EPHRAIM — A former Salt Lake Tribune art critic explained his unusual art and expressed his views on how humans affect the natural environment during a Snow College gathering last Thursday, September 15.
Works by Frank McEntire, who also served as executive director of the Utah Arts Council, are currently on display at the Snow Art Gallery in the Humanities Building. McEntire was honored at an inaugural reception on Friday, September 16.
Born in 1946 in Wichita Falls, Texas, McEntire received his associate’s degree from Lon Morris College, a private junior college in Jacksonville, Texas, and his bachelor’s degree in theater and motion picture arts from Brigham Young University. He also earned a master’s degree in Community Education Administration from BYU.
From 1992 to 1998 he was art critic for The Salt Lake Tribune and Salt Lake Magazine.
McEntire said he was first exposed to environmental issues when he was a young man reading Rachel Carson’s 1962 book Silent Spring.
Carson’s book documented how indiscriminate agricultural spraying of the insecticide DDT decimated bird populations. Many species, including California brown pelicans, peregrine falcons and bald eagles, have been pushed to near-expansion in the lower 48 states.
He said Carson’s book led to the creation of the Environmental Protection Agency and the passage of the Clean Air Act, the Endangered Species Act and other environmental protections. The book also inspired his own lifelong environmental activism.
McEntire believes that human interaction with the environment is the largest contributor to climate change. He cited the mega-drought in the west and the floods in Pakistan and India as recent examples of climate change.
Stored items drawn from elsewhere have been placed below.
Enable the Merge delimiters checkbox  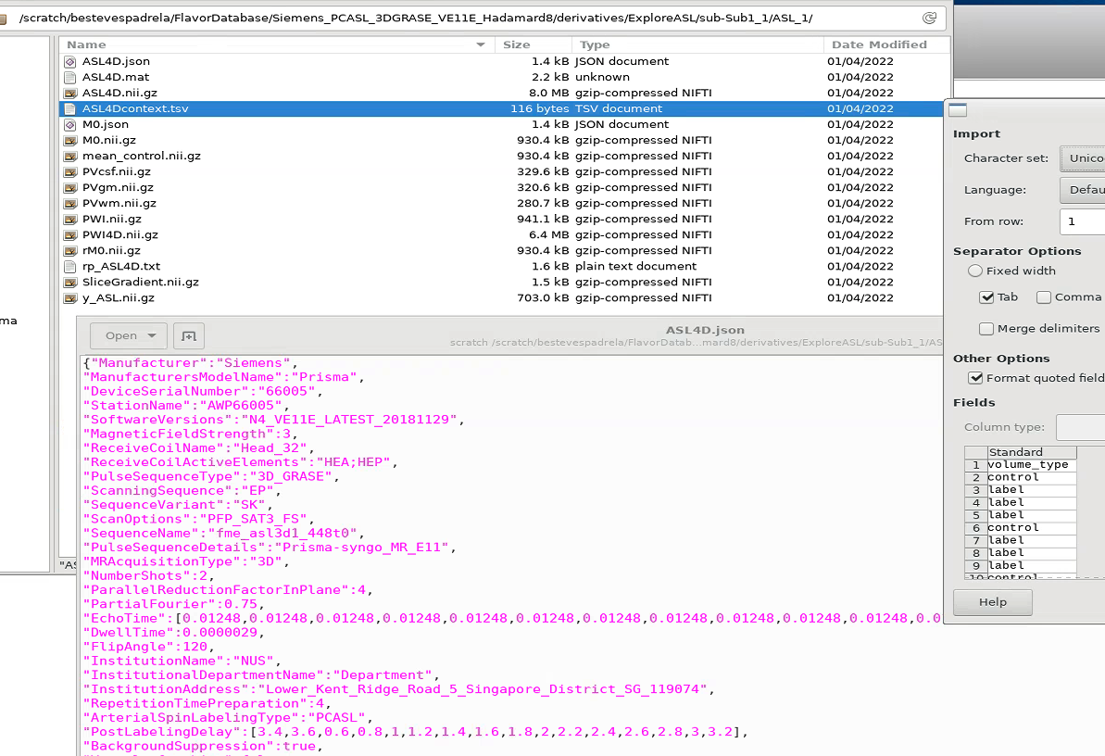click(x=986, y=328)

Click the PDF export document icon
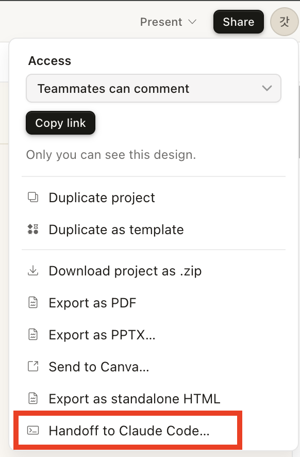click(x=33, y=303)
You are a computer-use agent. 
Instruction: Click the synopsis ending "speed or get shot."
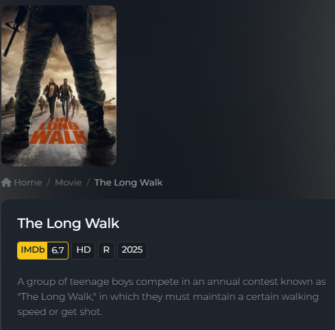pos(60,312)
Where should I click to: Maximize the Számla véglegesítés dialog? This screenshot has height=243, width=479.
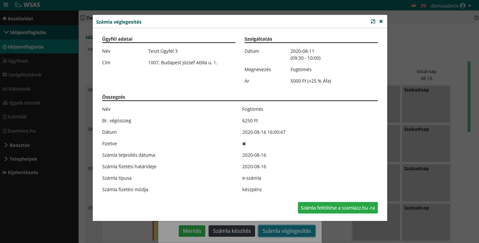[373, 21]
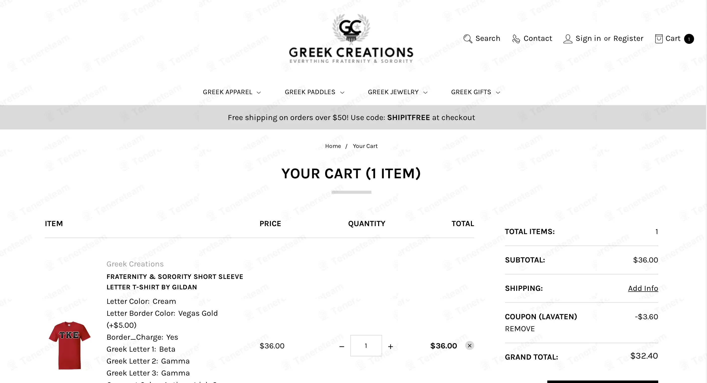The image size is (707, 383).
Task: Open the red TKE t-shirt thumbnail
Action: coord(69,345)
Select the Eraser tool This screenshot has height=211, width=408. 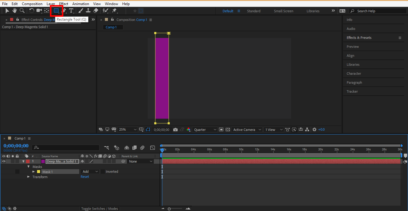click(96, 11)
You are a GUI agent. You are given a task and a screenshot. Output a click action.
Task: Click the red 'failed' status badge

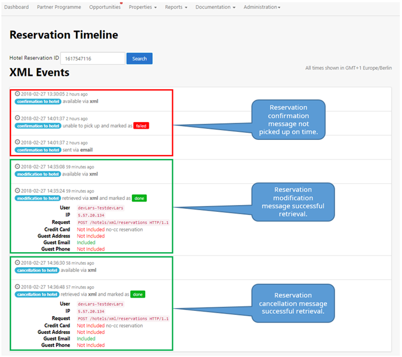[x=141, y=126]
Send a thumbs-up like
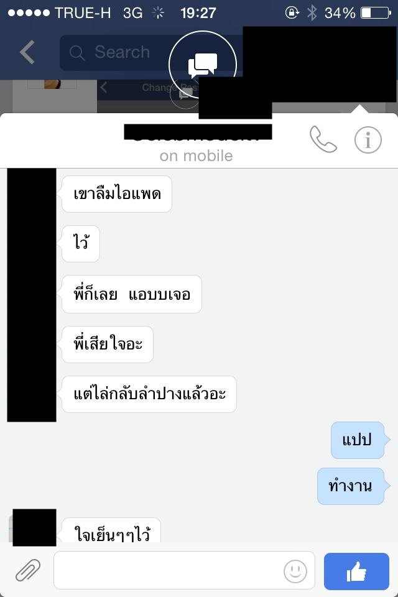This screenshot has height=597, width=398. pyautogui.click(x=356, y=571)
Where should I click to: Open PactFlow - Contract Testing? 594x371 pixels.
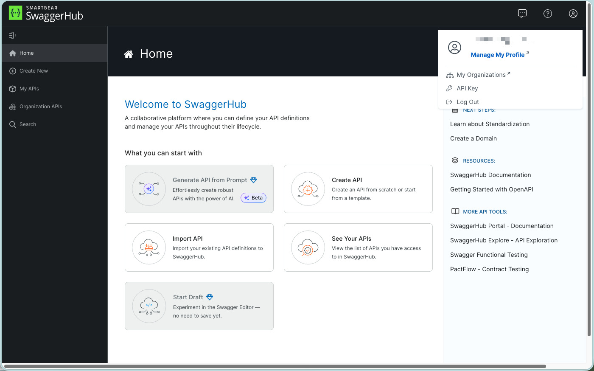point(489,269)
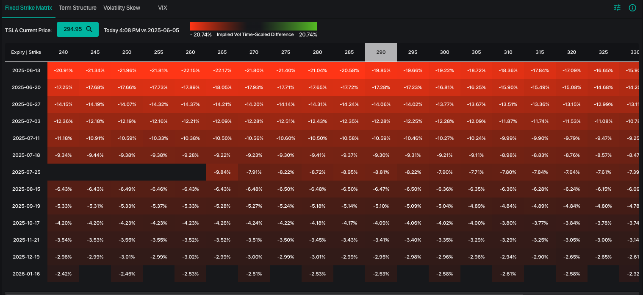Viewport: 643px width, 295px height.
Task: Click the 2026-01-16 expiry row label
Action: tap(26, 274)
He said he believes we have 2050 to turn things around.
“There are no easy solutions,” he said. “My work tries to ask a series of increasingly difficult questions.”
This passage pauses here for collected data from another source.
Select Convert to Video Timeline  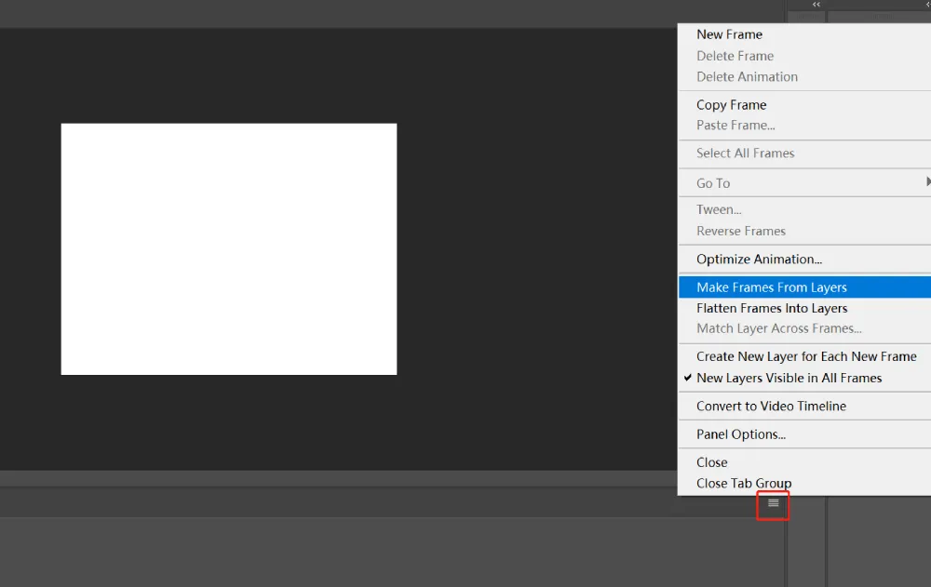(771, 406)
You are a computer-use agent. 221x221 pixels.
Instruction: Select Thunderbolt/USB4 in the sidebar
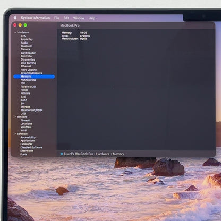pyautogui.click(x=31, y=110)
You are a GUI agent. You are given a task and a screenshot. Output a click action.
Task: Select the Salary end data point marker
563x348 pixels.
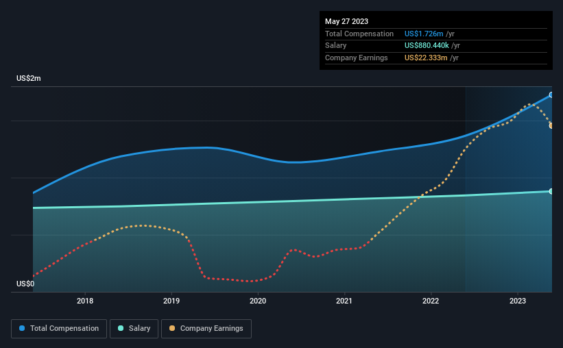click(551, 191)
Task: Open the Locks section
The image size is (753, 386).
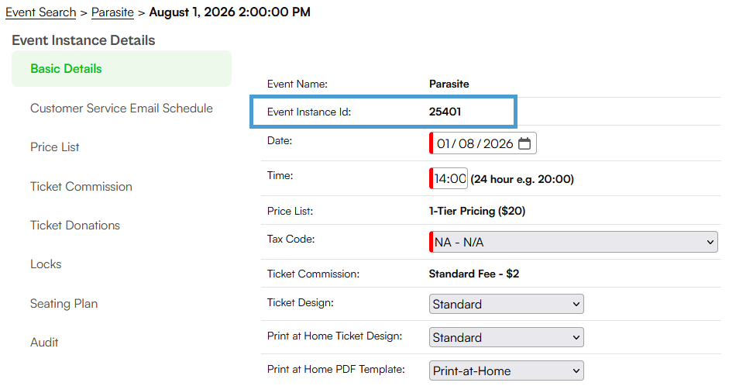Action: click(x=46, y=264)
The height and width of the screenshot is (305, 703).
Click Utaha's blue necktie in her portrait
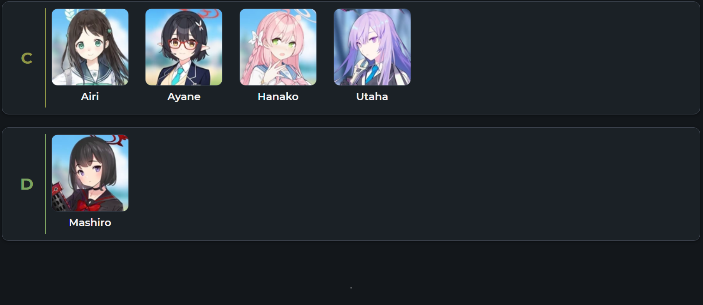[373, 72]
McEntire practices what he calls “Assemblage Art”. Much of his media comes from flea markets, garage and real estate sales. His ‘Silent Spring’ assemblage consists of a wasp’s nest, still attached to the branch it was created on, perched atop three roughly hewn square quartzite stones. It’s a rad piece that evokes no sense of comfort.
Another piece, titled “Nature Fights Back,” features a large rock and rusty chain sitting on an antique wooden dock cart with metal wheels. At the base of the rock is a small hole in which McEntire placed a small round rock painted to look like the world.
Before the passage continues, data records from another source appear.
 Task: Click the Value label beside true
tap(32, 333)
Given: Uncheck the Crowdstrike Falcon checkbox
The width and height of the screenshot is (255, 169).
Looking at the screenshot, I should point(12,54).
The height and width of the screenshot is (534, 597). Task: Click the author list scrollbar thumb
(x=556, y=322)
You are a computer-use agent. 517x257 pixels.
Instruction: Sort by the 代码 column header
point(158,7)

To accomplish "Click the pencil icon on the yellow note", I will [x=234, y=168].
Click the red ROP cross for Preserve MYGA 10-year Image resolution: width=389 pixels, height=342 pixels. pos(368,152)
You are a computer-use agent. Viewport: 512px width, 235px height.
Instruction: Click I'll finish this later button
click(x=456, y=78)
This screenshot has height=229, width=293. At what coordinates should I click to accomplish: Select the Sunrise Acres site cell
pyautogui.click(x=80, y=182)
McEntire says: “…We inherit these (environmental) challenges on our global doorstep from times past. I trust that as we recognize and better understand them, we will find the political will, develop innovative technologies, and retain the mental determination and courage to thwart pessimism and inspire problem-solving action. Our response will determine whether humanity remains in the expansive realm of geological time.”